## Requirements
Copy out the entries below word for word, beginning at the start of the entries and ending with the line that contains "pyautogui.click(x=1504, y=412)", both included.

## Material to process
################
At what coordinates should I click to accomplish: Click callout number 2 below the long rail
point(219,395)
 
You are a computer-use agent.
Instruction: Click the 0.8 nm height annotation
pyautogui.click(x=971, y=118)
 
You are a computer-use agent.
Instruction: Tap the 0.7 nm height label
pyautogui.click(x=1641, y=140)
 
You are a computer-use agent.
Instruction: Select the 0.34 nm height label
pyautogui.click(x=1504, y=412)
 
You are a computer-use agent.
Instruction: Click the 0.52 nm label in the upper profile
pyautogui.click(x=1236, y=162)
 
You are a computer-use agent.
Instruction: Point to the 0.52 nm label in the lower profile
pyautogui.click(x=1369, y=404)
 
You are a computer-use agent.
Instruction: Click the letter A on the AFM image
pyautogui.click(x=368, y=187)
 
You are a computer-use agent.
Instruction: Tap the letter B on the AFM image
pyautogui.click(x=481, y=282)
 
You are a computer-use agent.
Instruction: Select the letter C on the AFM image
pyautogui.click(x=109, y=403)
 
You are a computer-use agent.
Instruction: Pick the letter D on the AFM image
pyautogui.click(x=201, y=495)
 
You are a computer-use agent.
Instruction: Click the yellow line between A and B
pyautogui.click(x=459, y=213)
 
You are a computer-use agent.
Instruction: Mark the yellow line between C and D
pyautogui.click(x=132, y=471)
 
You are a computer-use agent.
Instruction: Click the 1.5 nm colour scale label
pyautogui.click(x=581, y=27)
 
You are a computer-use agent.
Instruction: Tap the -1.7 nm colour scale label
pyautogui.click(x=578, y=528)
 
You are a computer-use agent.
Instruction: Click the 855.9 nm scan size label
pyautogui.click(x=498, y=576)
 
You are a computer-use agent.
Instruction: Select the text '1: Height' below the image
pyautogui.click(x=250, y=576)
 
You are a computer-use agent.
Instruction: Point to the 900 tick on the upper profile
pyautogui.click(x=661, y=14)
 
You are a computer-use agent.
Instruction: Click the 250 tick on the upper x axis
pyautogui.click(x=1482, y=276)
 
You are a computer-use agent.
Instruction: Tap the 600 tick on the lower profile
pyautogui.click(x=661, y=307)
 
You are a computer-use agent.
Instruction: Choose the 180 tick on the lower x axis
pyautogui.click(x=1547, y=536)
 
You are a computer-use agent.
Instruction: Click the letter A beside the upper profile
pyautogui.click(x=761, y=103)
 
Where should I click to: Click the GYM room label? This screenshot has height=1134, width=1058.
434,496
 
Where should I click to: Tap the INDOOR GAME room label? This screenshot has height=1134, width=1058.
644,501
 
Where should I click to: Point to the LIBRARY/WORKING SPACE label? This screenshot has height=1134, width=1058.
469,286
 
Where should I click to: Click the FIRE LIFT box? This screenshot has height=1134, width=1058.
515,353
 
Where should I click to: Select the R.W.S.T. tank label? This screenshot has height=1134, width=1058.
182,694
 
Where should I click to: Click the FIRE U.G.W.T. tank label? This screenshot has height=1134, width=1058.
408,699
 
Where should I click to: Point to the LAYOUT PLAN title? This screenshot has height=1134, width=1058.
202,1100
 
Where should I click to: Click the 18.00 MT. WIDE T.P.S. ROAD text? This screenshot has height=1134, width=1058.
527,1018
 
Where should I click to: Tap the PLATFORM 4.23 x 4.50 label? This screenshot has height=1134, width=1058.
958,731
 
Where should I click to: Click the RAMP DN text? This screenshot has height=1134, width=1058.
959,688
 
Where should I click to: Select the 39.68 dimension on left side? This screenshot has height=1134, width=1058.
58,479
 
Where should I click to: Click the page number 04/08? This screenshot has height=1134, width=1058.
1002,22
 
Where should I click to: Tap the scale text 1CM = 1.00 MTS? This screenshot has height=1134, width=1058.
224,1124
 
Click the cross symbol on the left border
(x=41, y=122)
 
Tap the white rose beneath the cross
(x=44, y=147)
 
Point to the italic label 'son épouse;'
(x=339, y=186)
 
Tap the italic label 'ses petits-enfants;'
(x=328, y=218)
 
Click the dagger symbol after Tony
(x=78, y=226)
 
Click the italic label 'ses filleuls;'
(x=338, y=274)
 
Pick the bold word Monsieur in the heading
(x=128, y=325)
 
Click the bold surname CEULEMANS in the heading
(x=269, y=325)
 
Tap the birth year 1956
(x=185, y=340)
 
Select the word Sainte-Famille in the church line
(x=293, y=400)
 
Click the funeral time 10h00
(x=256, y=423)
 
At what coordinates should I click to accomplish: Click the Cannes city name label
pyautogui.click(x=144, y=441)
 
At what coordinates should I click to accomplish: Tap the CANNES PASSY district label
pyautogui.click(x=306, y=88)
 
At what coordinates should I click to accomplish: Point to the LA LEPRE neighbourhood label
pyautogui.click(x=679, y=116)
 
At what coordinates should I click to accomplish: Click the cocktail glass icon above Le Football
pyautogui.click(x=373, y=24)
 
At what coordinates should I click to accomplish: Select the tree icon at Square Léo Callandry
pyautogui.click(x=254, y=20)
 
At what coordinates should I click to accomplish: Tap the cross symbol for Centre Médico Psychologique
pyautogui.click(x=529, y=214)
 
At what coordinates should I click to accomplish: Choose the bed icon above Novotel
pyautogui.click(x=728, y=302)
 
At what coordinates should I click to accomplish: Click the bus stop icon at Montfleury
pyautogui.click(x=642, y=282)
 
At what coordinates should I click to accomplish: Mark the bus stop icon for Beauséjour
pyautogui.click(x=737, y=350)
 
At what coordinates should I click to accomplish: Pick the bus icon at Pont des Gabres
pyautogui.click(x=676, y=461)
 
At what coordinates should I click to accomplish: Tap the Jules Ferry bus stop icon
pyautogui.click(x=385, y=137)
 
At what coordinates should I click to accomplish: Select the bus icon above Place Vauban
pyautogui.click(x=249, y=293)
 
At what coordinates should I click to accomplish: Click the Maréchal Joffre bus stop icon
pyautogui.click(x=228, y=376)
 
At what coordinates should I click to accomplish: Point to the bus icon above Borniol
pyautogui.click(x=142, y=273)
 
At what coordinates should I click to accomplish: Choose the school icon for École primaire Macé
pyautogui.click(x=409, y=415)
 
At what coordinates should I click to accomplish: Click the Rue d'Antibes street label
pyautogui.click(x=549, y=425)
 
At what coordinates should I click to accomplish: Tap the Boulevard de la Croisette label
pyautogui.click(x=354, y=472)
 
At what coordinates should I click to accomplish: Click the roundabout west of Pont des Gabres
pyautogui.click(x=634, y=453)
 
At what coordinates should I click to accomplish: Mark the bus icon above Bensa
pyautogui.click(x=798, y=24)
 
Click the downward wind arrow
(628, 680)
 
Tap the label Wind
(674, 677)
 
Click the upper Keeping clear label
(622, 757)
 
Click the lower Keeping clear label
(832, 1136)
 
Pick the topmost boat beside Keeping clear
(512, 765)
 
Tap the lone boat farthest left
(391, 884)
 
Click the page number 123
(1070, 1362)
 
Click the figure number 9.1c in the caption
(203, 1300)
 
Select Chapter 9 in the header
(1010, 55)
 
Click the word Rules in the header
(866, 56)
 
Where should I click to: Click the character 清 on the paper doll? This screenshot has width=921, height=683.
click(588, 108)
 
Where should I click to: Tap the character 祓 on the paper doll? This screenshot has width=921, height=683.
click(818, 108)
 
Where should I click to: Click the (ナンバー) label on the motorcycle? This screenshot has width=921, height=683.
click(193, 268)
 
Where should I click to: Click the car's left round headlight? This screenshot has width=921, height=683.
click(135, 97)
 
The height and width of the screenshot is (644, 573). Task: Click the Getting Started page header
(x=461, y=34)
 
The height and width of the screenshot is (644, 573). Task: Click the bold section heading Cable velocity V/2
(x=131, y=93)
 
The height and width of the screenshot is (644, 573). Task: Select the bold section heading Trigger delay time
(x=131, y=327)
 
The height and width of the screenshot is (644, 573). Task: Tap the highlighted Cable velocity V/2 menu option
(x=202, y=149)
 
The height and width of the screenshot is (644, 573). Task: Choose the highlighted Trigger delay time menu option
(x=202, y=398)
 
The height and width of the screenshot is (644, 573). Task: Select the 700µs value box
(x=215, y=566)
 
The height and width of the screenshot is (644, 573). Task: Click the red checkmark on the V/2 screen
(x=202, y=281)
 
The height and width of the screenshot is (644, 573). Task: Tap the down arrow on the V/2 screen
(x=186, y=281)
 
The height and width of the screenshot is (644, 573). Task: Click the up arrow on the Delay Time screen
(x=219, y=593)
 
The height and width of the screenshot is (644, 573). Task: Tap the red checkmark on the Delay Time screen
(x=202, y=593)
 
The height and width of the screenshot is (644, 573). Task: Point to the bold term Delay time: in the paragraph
################
## Answer for the task
At what coordinates should I click to accomplish: Click callout number 2 below the long rail
point(219,395)
 
You are a computer-use agent.
Instruction: Click the 0.8 nm height annotation
pyautogui.click(x=971, y=118)
 
You are a computer-use agent.
Instruction: Tap the 0.7 nm height label
pyautogui.click(x=1641, y=140)
 
You are a computer-use agent.
Instruction: Select the 0.34 nm height label
pyautogui.click(x=1504, y=412)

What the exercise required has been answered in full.